More and more South Africans are realising the importance of mental health, according to a recent study.
Ipsos recently released a global discourse study on mental health, which found that 77% of South Africans think their mental health is as important as their physical health. The study also found that 32% South Africans believe that mental and physical health are treated equally by the healthcare system.
According to Mari Harris, Ipsos’s Sub-Sahara Africa knowledge director, South Africa ranks among the leading nations with a relatively strong belief in the prioritisation of mental health.
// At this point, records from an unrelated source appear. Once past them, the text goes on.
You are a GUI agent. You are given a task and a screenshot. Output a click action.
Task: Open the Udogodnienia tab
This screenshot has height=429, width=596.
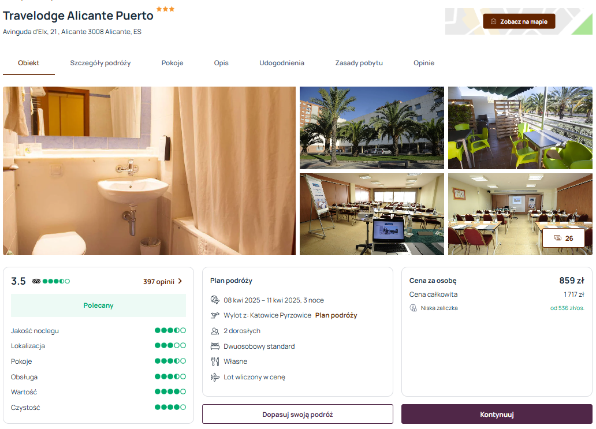[x=282, y=63]
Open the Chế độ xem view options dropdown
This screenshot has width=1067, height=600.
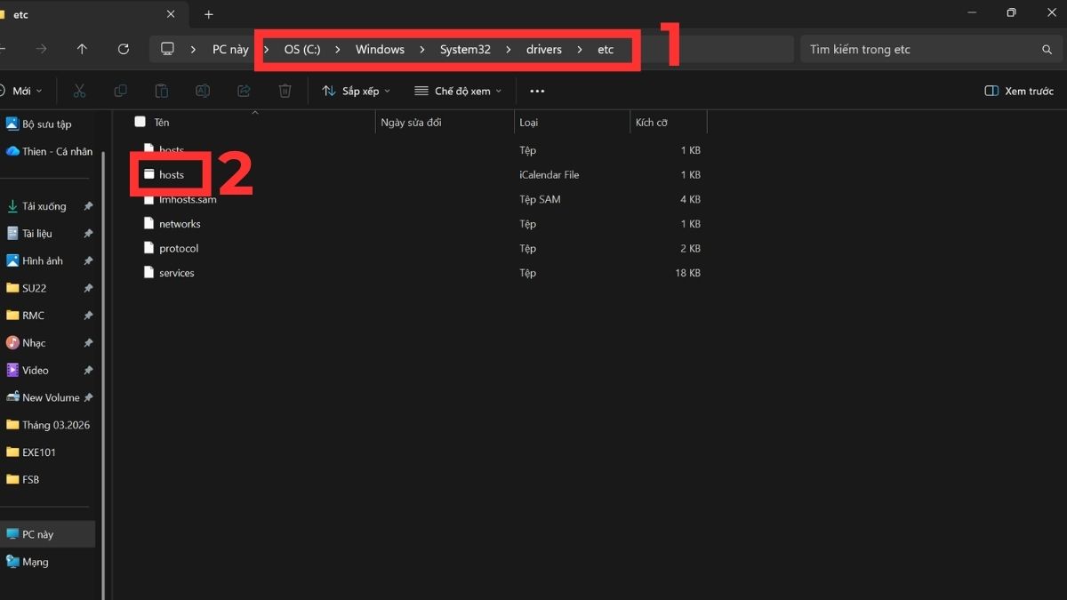coord(457,91)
“Looking at the global findings, nearly four in every five (78%) people across 31 countries believe that their mental health is equally as important as their physical health. This sentiment is highest in Latin America, with Argentina (88%), Colombia (87%), and Peru (also 87%) emerging as the top three countries where this belief is most prevalent.
India witnessed a substantial shift in the perception of mental and physical health as being equally important from the previous year, experiencing a remarkable 17-percentage-point surge from 2022 (49%) to 2023 (66%),” she said.
Harris said countries in Asia are among the most likely to say that mental health is treated with equal attention by their healthcare system.
“In five Asian countries (Malaysia, Thailand, Indonesia, India, and Singapore), a majority believe mental well-being is treated with an equal level of priority as physical health,” she said.
South African clinical psychologist Dr Khosi Jiyane said overall the study indicates that there is an increase in the awareness of the importance of mental health globally.
“More countries around the world are dismantling the barriers that barricade health. The barricade of the health system often divides physical and mental health. The Asian health system has always maintained a holistic healing approach in health, while the western system has always possessed a fragmented approach in which divides health. Many South African medical aids still do not have allocation for mental health,” she said.
Lindokuhle Hlatshwayo, a social worker, said though large South Africans recognise the importance of mental health, attention should also be paid to the 32% who believe mental and physical health are treated the same in South Africa and consider why this number is low.
“Until the concept of mental health is as widely spoken about as HIV, we cannot say mental and physical health are on equal scale in South Africa. I recall a time when there was a rollout of television, radio and print campaigns on HIV, dismantling the stigma and educating ordinary South Africans. You don’t see that on mental health. There were memes circulating in South Africa about African parents misunderstanding mental health and depression. Though these memes were shared in the context of banter, there was a lot of truth in how elderly Africans, for example, understand mental health,” she said.